» **Task to complete**:
Transcribe every entry word for word, leaving out all images.

───── Records shown

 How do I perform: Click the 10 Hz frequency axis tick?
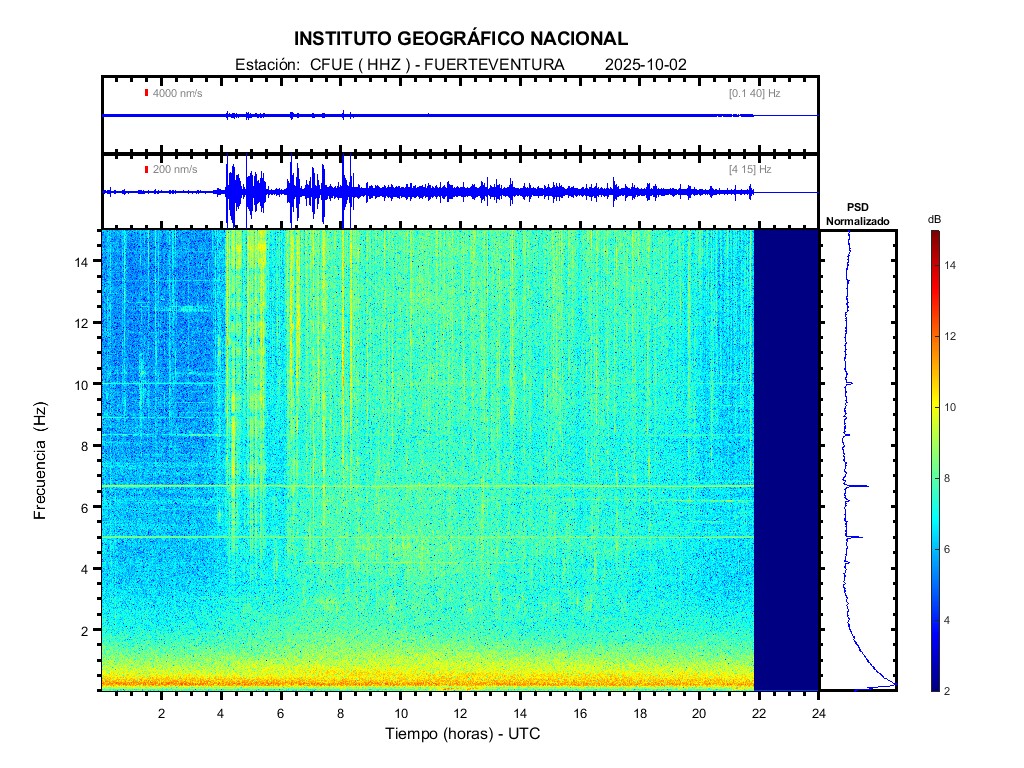coord(87,384)
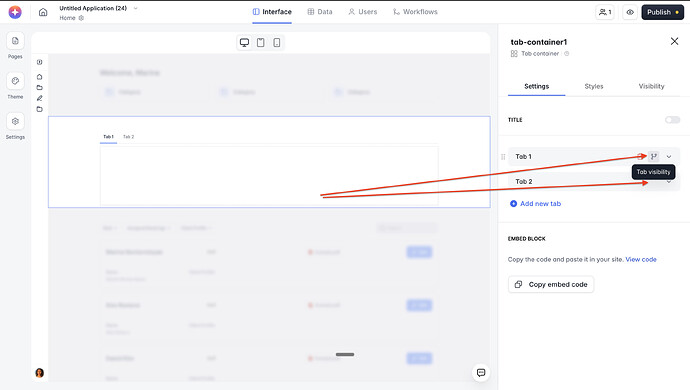Open the Theme palette icon
The height and width of the screenshot is (390, 690).
[15, 81]
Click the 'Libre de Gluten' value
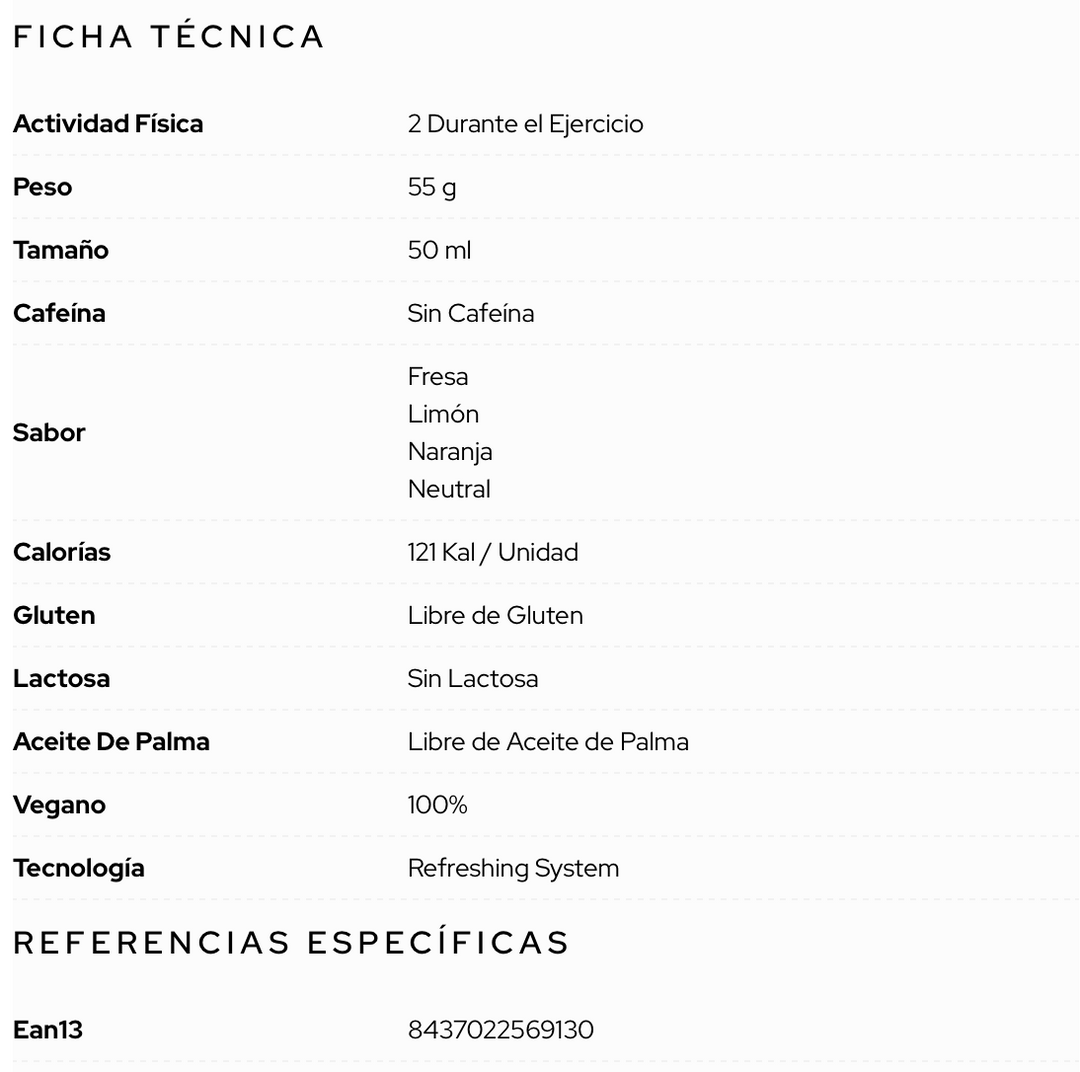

──────────

» **Written reply**:
 How do I perform: Click the 10 Hz frequency axis tick?
coord(87,384)
Open the Theme palette icon
The height and width of the screenshot is (390, 690).
[15, 81]
Click the 'Libre de Gluten' value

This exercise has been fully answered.